So I am mad excited about the existence (and demise long before I was born, sadly) of this bookstore, and it totally makes me want to bulk up my to-read list with some Malcolm X, Marcus Garvey, and a ton of other titles mentioned in the text. Also, the ephemera-documentary style of this book fascinates me, even if I don’t think it’s entirely successful.
But what do I actually think. Hmm…
First of all, this is a story that deserves to be read, and the publishers did it a huge disservice by publishing it in a gigantic trim size. This book is unwieldy, and even though the content made me want to read it for long periods of time, I didn’t, because the pages were slippery, it was too big and heavy to hold while lying in bed, and, being the tactile person that I am, the jacket really grossed me out, because the material it’s made of is just nasty.
Sorry, but that has a huge effect on the reading experience and on first impressions, which, you know, are the real things that prompt book buying and checking out, so this book got screwed there.
Second, I think part of my excitement comes from having been at the Boston Globe-Horn Book Awards symposium and seeing Nelson and her illustrator and getting to talk to them for a second and get my book signed. That always makes me give books a little more love. Plus, I am a research nerd, and this book is like a documentary on how writers do research, which is cool and a little meta.
Oh, but the actual book. Right. So. I’m a little worried about its nebulous placement in fiction because as far as I can tell, not only are some of the documents actually “real” (though transcribed and not facsimile, usually), but I think Nelson commissioned or republished some of the perspectives of the writers Michaux knew who are still around today, like Nikki Giovanni (whom you should read immediately, because she is fab). Obvs she did the literary and responsible fiction thing of simplifying, making dates and characters easier to follow and stuff. So yeah, it’s fiction. Except that it’s not the most compelling fiction and only kept me reading because I knew so much of it, both the story and the intertext, to be true.

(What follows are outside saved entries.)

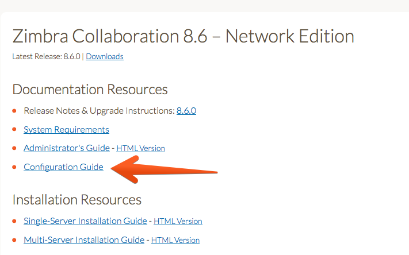This screenshot has width=409, height=255.
Task: Open the Administrator's Guide link
Action: 67,148
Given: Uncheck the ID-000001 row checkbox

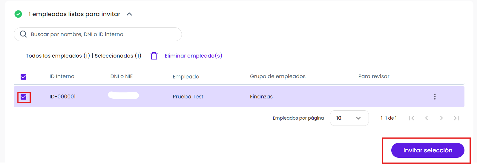Looking at the screenshot, I should click(x=24, y=97).
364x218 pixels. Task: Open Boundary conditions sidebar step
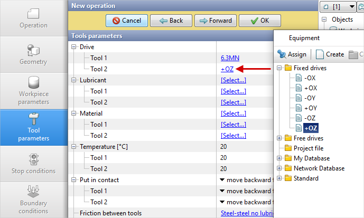pyautogui.click(x=33, y=200)
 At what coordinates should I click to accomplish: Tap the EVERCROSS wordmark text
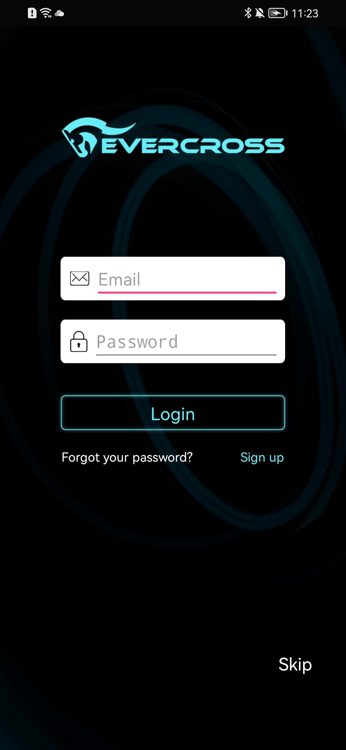coord(193,146)
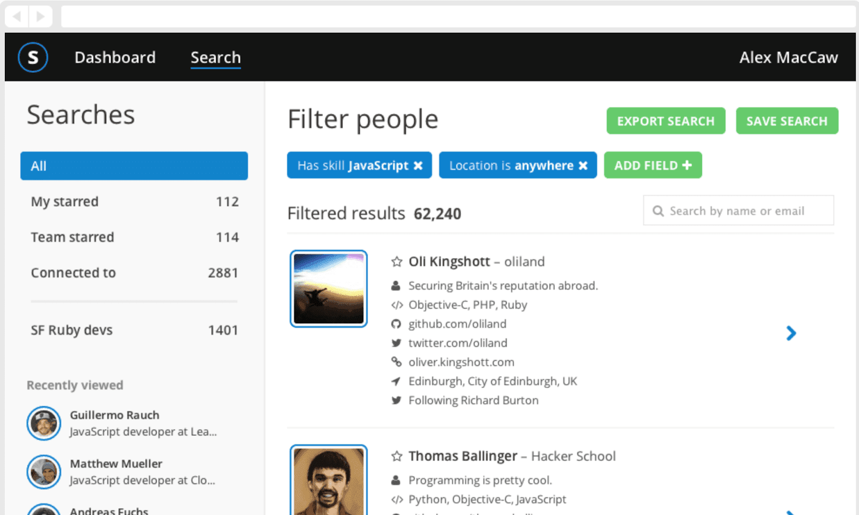Click the Export Search button

[666, 121]
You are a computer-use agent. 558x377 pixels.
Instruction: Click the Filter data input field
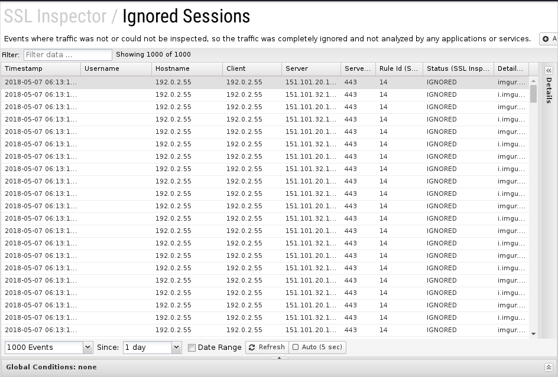[x=67, y=55]
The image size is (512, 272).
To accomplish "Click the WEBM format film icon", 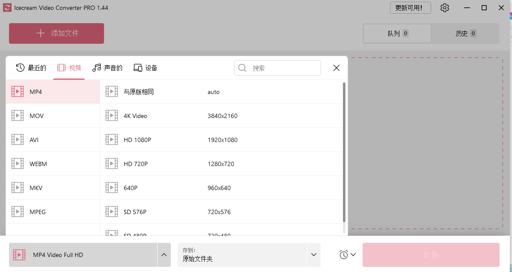I will pos(18,164).
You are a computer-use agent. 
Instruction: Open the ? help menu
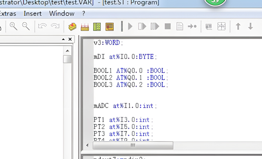tap(83, 14)
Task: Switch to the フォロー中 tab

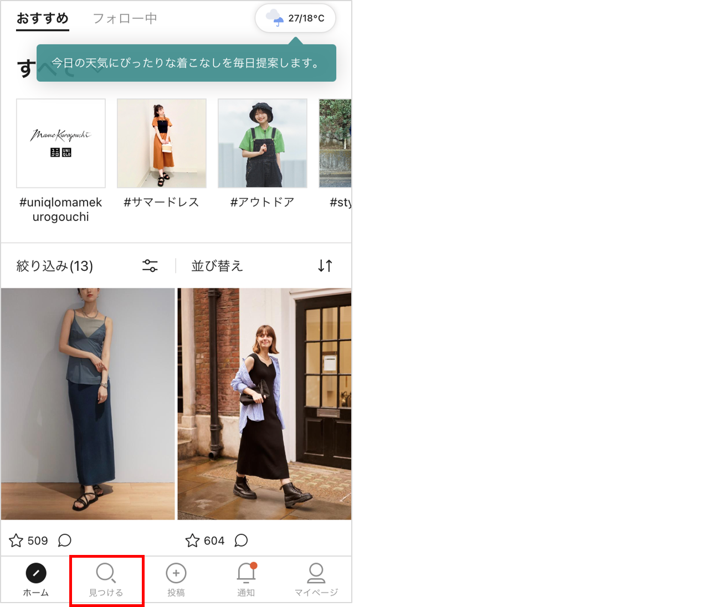Action: 125,19
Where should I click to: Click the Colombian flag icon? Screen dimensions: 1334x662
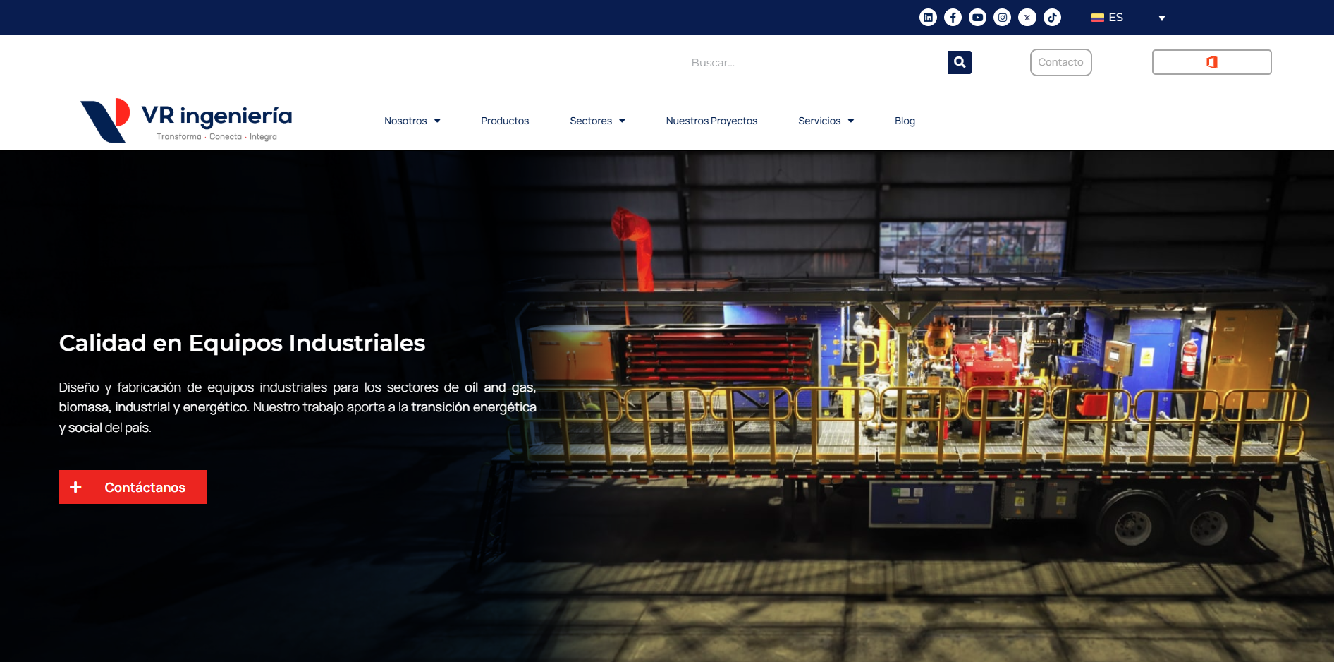pos(1097,18)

There’s also the question of whether this book is really YA. There’s a difference, I think, between a book that can be really interesting, useful, or relevant to a teen and a book that is actually YA. This book seems to be more of the former, because its documentary approach means there are a gazillion voices and no real characters, I’m sorry to say. Even Michaux himself seems interesting, but it’s more that I’m given the implication that he’s interesting than the actual impression, and again, that’s probably colored from my having a lot of information from outside the text. After my YA lit class for GSLIS this semester, we read a few YA nonfiction titles, did assignments in collection development for nonfiction collections, and read reviews of titles as well as critical articles on evaluation of them. So I can now say I’m a total expert on YA nonfic, of course. And I’m already a rabid reader of YA fiction as a scholar, librarian, and fangirl. So let’s say, for the purposes of this review, that I have all of the correct opinions and knowledge about all YA ever.

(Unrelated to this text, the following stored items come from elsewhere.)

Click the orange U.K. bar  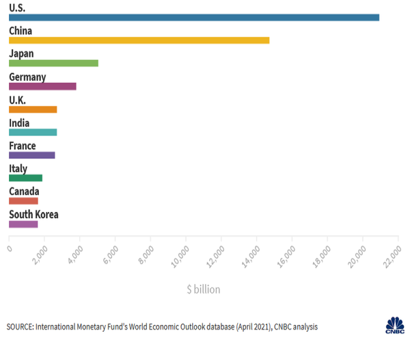click(x=33, y=109)
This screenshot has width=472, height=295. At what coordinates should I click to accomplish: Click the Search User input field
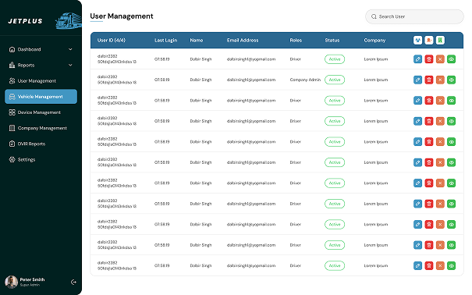414,16
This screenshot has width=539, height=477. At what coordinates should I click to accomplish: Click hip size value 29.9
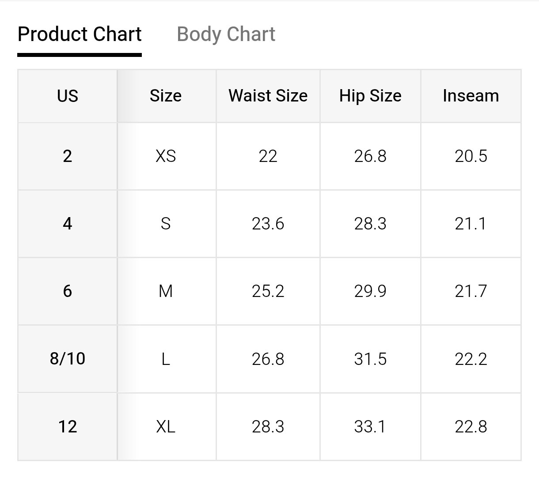tap(370, 291)
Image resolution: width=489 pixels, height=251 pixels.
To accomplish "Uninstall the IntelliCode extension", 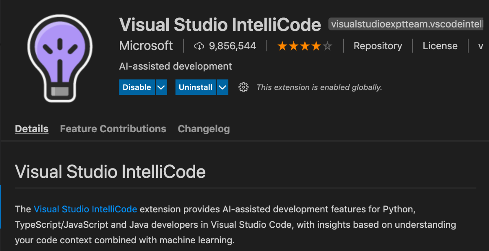I will point(196,87).
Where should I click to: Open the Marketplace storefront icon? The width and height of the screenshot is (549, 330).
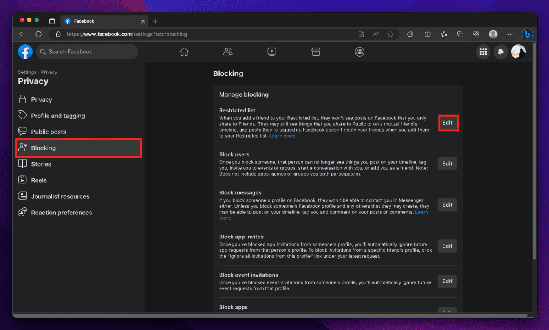coord(316,52)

The thing that seems to be missing from No Crystal Stair is that sense of a character with urgency and immediacy who is on the cusp of something. YA is about being in between (so will New Adult, but that’s a conversation – that I’m dying to have – for another time) and on the edge, and I don’t see that in this book. Michaux could be that character, but instead, in all of the places we hear him speak, he’s already figured things out. All we get to know about him is that he is clearly AWESOME and inspiring to all he meets. And the younger characters we hear from are all too sparsely represented to be called major characters. Obviously it’s called “documentary novel,” and it absolutely is like a transcript for a documentary film. But those films work because you feel involved and because they give you the picture of something bigger than one person (generally speaking, and at least in all of the documentaries I’ve enjoyed). Books, though, need one person or one entity to keep the reader hooked and to be the lens for the reader to feel involved with the greater entity. And I can’t say that felt like I was reading a story here.
So I dunno. I think people should read this book because it will be like nothing they’ve read before, and because probably in a lot of people it will spark an interest in learning more about history, about cultural studies, about critical race theory, whatever. But is it a functional novel? I’m really not so sure.